* WHAT NEEDS TO BE DONE
Rewrite the lines below, putting "screen agent" wherever "GUI agent" appears and leaving everything else unchanged.

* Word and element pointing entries

|---|

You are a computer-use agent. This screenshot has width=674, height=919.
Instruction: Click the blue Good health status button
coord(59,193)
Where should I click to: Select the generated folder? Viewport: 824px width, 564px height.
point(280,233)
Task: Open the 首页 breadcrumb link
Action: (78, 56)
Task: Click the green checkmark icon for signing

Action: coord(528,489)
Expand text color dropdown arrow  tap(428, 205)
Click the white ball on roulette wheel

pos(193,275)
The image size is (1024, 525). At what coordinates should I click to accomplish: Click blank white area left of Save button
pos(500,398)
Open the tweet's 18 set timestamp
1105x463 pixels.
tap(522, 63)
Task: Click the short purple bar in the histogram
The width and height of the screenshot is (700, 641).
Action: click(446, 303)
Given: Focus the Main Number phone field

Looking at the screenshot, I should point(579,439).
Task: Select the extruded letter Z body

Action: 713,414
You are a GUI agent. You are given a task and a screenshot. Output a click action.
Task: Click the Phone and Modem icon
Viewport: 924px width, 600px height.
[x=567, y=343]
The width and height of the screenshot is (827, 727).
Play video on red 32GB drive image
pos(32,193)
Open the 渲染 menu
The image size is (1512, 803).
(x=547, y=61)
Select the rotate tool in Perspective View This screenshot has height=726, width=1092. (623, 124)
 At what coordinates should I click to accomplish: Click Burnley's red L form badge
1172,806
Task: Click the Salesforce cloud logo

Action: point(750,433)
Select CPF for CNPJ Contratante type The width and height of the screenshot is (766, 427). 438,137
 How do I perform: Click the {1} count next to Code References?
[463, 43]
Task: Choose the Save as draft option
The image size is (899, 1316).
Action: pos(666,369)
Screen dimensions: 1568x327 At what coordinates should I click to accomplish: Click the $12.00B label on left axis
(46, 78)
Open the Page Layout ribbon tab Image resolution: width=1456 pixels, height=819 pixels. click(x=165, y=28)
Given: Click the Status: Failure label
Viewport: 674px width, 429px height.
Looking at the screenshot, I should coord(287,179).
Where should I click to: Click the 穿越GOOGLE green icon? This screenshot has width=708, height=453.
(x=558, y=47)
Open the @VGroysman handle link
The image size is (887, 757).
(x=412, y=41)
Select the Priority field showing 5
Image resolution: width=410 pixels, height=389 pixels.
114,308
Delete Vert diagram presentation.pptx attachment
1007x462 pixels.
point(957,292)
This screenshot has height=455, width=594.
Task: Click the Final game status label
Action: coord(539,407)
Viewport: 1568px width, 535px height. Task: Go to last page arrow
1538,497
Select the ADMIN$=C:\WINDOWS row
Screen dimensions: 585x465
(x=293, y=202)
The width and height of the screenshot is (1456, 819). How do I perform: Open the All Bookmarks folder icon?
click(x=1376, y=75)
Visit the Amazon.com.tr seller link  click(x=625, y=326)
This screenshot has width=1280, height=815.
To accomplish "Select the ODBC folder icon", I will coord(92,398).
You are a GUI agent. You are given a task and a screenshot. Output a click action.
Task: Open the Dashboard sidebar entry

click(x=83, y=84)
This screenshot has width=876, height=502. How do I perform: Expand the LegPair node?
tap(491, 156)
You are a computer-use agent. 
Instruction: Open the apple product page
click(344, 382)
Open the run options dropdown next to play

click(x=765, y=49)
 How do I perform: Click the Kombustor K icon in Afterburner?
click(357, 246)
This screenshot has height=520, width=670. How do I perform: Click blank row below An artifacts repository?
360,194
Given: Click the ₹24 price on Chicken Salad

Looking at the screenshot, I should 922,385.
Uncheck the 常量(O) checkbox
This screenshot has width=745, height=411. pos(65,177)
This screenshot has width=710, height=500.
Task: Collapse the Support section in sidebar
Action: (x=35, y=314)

|---|

* EXERCISE SOLUTION
You are a computer-use agent. This screenshot has width=674, height=919.
Instruction: Click the blue Good health status button
coord(59,193)
Where should I click to: Select the generated folder? Viewport: 824px width, 564px height.
point(280,233)
Task: Open the 首页 breadcrumb link
Action: (78, 56)
Task: Click the green checkmark icon for signing

Action: coord(528,489)
Expand text color dropdown arrow  tap(428, 205)
Click the white ball on roulette wheel

pos(193,275)
The image size is (1024, 525). At what coordinates should I click to accomplish: Click blank white area left of Save button
pos(500,398)
Open the tweet's 18 set timestamp
1105x463 pixels.
tap(522, 63)
Task: Click the short purple bar in the histogram
The width and height of the screenshot is (700, 641).
Action: click(446, 303)
Given: Focus the Main Number phone field

Looking at the screenshot, I should point(579,439).
Task: Select the extruded letter Z body

Action: 713,414
You are a screen agent. You are given a task and a screenshot. Output a click action.
Task: Click the Phone and Modem icon
Viewport: 924px width, 600px height.
[x=567, y=343]
The width and height of the screenshot is (827, 727).
Play video on red 32GB drive image
pos(32,193)
Open the 渲染 menu
The image size is (1512, 803).
(x=547, y=61)
Select the rotate tool in Perspective View This screenshot has height=726, width=1092. (623, 124)
 At what coordinates should I click to accomplish: Click Burnley's red L form badge
1172,806
Task: Click the Salesforce cloud logo

Action: point(750,433)
Select CPF for CNPJ Contratante type The width and height of the screenshot is (766, 427). 438,137
 How do I perform: Click the {1} count next to Code References?
[463, 43]
Task: Choose the Save as draft option
The image size is (899, 1316).
Action: pos(666,369)
Screen dimensions: 1568x327 At what coordinates should I click to accomplish: Click the $12.00B label on left axis
(46, 78)
Open the Page Layout ribbon tab Image resolution: width=1456 pixels, height=819 pixels. click(x=165, y=28)
Given: Click the Status: Failure label
Viewport: 674px width, 429px height.
Looking at the screenshot, I should coord(287,179).
Where should I click to: Click the 穿越GOOGLE green icon? This screenshot has width=708, height=453.
(x=558, y=47)
Open the @VGroysman handle link
The image size is (887, 757).
(x=412, y=41)
Select the Priority field showing 5
Image resolution: width=410 pixels, height=389 pixels.
114,308
Delete Vert diagram presentation.pptx attachment
1007x462 pixels.
point(957,292)
This screenshot has height=455, width=594.
Task: Click the Final game status label
Action: coord(539,407)
Viewport: 1568px width, 535px height. Task: Go to last page arrow
1538,497
Select the ADMIN$=C:\WINDOWS row
Screen dimensions: 585x465
(x=293, y=202)
The width and height of the screenshot is (1456, 819). How do I perform: Open the All Bookmarks folder icon?
click(x=1376, y=75)
Visit the Amazon.com.tr seller link  click(x=625, y=326)
This screenshot has width=1280, height=815.
To accomplish "Select the ODBC folder icon", I will coord(92,398).
You are a screen agent. You are given a task and a screenshot. Output a click action.
Task: Open the Dashboard sidebar entry

click(x=83, y=84)
This screenshot has width=876, height=502. How do I perform: Expand the LegPair node?
tap(491, 156)
You are a computer-use agent. 
Instruction: Open the apple product page
click(344, 382)
Open the run options dropdown next to play

click(x=765, y=49)
 How do I perform: Click the Kombustor K icon in Afterburner?
click(357, 246)
This screenshot has height=520, width=670. How do I perform: Click blank row below An artifacts repository?
360,194
Given: Click the ₹24 price on Chicken Salad

Looking at the screenshot, I should 922,385.
Uncheck the 常量(O) checkbox
This screenshot has width=745, height=411. pos(65,177)
This screenshot has width=710, height=500.
Task: Collapse the Support section in sidebar
Action: (x=35, y=314)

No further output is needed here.